Itu jika aku di Jawa. Tetapi di Bali, tidak mungkin ada kebiasaan ‘Tedur’, kecuali di kampung Jawa, hunian perantau yang rata-rata muslim.
Namun musik Tedur pernah dimainkan secara rancak oleh para muda Bali ketika memperingati Hari Sampah Sedunia. Dengan panggung mega, di pantai Kuta, musisi seniman Bali ini memerankan alat musik dari rongsokan: botol, kaleng, galon, kempyeng dll. Antusiasme penonton pun membludak. Ternyata hal yang sepeleh sekelas rongsokan, tak mengalahkan alat musik modern jika benar-benar diaransemen.

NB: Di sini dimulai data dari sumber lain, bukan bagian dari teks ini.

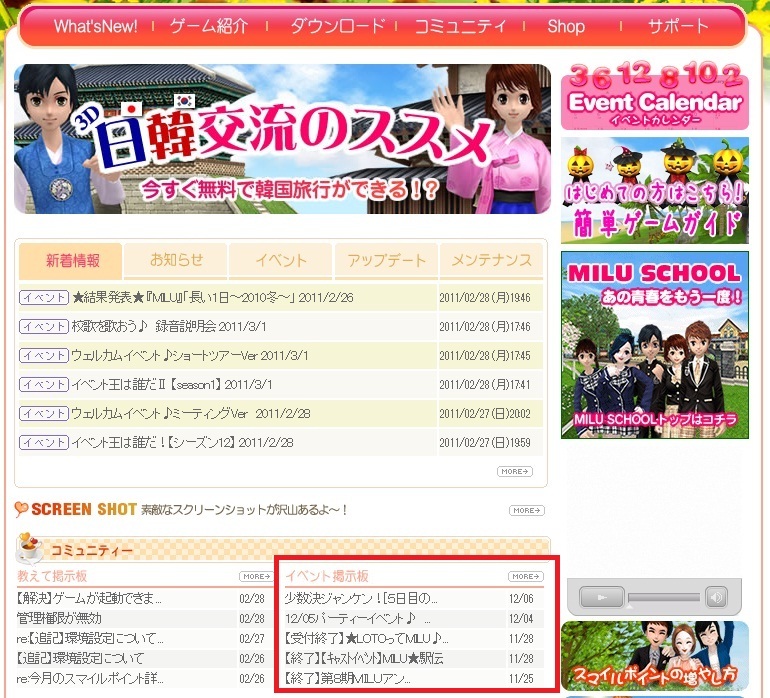
Task: Click the smile points banner
Action: tap(655, 655)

Ketika menjalankan ibadah puasa, hanya dua hal pokok yang menjadi perhatian penting, yaitu batas waktu sahur dan buka: imsyak dan tepat waktu magrib. Apalagi ketika matahari condong ke barat, bola merah tersebut seperti enggan tenggelam, terapung dan terserimpung pepohonan serta terganjal bebukitan. Lamban. Sementara dahaga dan lapar seharian, sudah tak sabar menunggu pesta pembebasan. Magrib seperti algojo. Keperkasaannya segera memenggal borgol rantai yang melilit sekujur badan. Atau seperti sipir tahanan yang membisikkan bahwa masa terkurung di bilik pengap jeruji besi sudah berakhir. Dan selanjutnya terdakwah dipersilahkan keluar menghirup udara bebas, melintasi alam luas.
Berpuasa di negeri rantau yang berpenduduk non- muslim, sedikit mengenaskan, sebab tidak terdengar suara adzan. Untuk memastikan bahwa magrib tiba, aku harus mondar-mandir menjenguk jam dinding. Mulanya aku mengira ada orang melintas atau tamu datang ke tempat kami. Sebab, setiap tepat detak jam magrib, bersama itu juga anjing piaraan Pak Ketut serempak menggonggong. Serempak. Selalu bersamaan dengan waktu magrib. Sehari-dua hari kuamati, ternyata anjing piaraan Pak Ketut tak hanya melolong waktu magrib saja, tetapi melolong serempak setiap waktu sholat tiba. Selalu. Tak luput sekali waktu pun, entah isyak, subuh, duhur asyar.
“Apa Pak Ketut mengerti keunikan anjing-anjing ini?”
“Tentu saja, saya kan pemiliknya!” Jawab Pak Ketut ringan. Sepertinya ia sudah menyiapkan bahwa suatu ketika pasti aku menanyakan keunikan ini.
“Apa bapak yang mengajari?”
“Tidak!”
Sejenak aku terdiam, menerka penjelasan Pak Ketut selanjutnya. Melihat ekspresi ringan yang tergurat pada wajah Pak Ketut, aku merasa ia menyimpan jawaban lengkap mengenai pertanyaanku. Bahkan, mungkin tidak sekali ini menjawab pertanyaan yang sama, dari orang sebelumku perihal anjing-anjing ini. Atau bisa jadi, pada orang-orang tertentu, Pak Ketut perlu menceritakan keunikan anjingnya.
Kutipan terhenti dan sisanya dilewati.